There was a lot of dumping of water over my head along the way, smearing cold water under my arms and on my thighs, whatever I could do along the way to stay cool. As usual, the crowds were incredibly supportive and supplemented the aid stations with wet paper towels, orange slices, bottles of cold water, ice cubes, ice pops. Incredible, absolutely incredible. I love the Boston Marathon, love it! Take a look at splits and images below. I finished 2nd man on our team by 1 second, so that is amusing. This was one of my worse results among the seven times I've raced here, bearing zero shame in it. Again, I didn't think I could even start, I thought I would cramp up or pass out sooner or later, but it was like Hanukah or something, with enough in the tank for 1 mile I managed to run 26.2. Interesting thought-my first go in Boston was ten years prior to this year's. It doesn't feel like it's been that long...but ten years is more than a blink. I'll be back for #8 next year and my 5th in a row! Hope is alive, 2:29 is still possible. Perhaps I'll be slaying another Unicorn in September...let's have a talk with Pat McCloskey about that.
It was hot out there for a guy who was dehydrated for 3-4 straight days. 
good start but it was all a bluff

slower slower, death march city

Ladies and Gentlemen, We have lift off! That's turning on Hereford, almost 26 miles deep and I can fly!

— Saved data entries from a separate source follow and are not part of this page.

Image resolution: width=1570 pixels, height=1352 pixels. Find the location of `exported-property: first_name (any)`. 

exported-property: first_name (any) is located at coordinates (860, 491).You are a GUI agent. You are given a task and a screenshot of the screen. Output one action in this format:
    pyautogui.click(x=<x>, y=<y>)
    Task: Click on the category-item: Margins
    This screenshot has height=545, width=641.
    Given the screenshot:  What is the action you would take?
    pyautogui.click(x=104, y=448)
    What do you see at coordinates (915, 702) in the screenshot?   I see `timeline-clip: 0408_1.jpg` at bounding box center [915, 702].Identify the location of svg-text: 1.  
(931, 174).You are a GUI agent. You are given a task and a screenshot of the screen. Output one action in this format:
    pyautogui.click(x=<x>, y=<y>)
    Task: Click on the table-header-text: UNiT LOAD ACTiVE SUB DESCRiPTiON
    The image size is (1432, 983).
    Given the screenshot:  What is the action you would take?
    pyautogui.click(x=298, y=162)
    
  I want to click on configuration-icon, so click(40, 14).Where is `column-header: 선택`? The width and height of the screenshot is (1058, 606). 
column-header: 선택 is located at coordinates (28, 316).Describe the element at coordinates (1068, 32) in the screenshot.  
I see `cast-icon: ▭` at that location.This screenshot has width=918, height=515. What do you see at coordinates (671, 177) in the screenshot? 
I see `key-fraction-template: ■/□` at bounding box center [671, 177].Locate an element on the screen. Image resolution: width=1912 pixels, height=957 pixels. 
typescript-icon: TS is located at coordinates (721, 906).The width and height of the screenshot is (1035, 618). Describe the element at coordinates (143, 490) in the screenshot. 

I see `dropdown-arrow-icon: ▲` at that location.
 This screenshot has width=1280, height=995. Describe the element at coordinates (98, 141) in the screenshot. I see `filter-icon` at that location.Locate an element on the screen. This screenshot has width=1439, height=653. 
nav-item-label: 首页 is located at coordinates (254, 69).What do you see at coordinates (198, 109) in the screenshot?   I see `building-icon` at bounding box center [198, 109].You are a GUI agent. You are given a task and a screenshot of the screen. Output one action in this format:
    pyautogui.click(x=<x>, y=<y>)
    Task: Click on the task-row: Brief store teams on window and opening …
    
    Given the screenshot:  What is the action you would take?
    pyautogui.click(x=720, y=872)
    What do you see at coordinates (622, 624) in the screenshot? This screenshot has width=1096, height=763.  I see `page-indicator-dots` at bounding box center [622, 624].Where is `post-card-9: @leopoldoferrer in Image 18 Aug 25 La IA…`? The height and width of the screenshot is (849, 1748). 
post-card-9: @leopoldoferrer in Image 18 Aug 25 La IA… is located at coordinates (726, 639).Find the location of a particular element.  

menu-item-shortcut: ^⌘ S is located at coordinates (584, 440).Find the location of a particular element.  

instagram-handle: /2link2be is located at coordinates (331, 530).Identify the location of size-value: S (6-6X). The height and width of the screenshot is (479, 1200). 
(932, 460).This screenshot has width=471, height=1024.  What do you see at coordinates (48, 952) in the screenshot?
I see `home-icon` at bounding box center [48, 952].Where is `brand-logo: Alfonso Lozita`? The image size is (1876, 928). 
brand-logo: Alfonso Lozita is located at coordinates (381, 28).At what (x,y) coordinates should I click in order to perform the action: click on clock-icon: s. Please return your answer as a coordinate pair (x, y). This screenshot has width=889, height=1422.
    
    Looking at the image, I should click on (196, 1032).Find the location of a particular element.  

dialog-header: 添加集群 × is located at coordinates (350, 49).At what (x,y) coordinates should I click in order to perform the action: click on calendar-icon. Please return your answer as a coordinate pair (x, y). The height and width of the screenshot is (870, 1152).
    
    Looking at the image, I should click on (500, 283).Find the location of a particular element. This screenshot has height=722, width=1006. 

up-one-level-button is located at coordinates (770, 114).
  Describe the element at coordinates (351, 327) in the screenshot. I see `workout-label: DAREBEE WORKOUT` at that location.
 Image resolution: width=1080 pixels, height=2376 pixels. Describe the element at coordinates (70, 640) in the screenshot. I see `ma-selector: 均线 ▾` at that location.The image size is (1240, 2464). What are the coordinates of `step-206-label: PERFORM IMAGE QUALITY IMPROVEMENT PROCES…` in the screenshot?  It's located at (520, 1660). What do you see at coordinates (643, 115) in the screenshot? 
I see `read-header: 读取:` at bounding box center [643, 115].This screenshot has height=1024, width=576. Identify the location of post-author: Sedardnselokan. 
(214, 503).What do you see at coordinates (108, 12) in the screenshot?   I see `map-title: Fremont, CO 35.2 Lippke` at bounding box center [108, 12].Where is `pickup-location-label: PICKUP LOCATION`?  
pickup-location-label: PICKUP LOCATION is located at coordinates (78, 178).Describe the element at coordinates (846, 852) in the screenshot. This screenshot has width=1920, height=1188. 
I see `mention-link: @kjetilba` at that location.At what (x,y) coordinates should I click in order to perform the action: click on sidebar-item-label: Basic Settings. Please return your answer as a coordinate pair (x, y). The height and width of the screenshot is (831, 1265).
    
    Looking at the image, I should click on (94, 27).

Giving it all that was left, a proper marathon kick, as you do.
Count em! That's 7, and I ran each one of them MYSELF!

A bit closer, 07', 10', 12', 14', 15', 16', 17'  I ran each race, I deserve 7 medals because I ran 7 marathons in Boston. See how that works? Nuff said. ;)
Congratulations to all my running friends who competed, it is a difficult task no matter what happens on race day. Thanks to the many friends and strangers that cheered for me along the way, it put a smile on my face when I felt like I should quit running altogether in certain moments.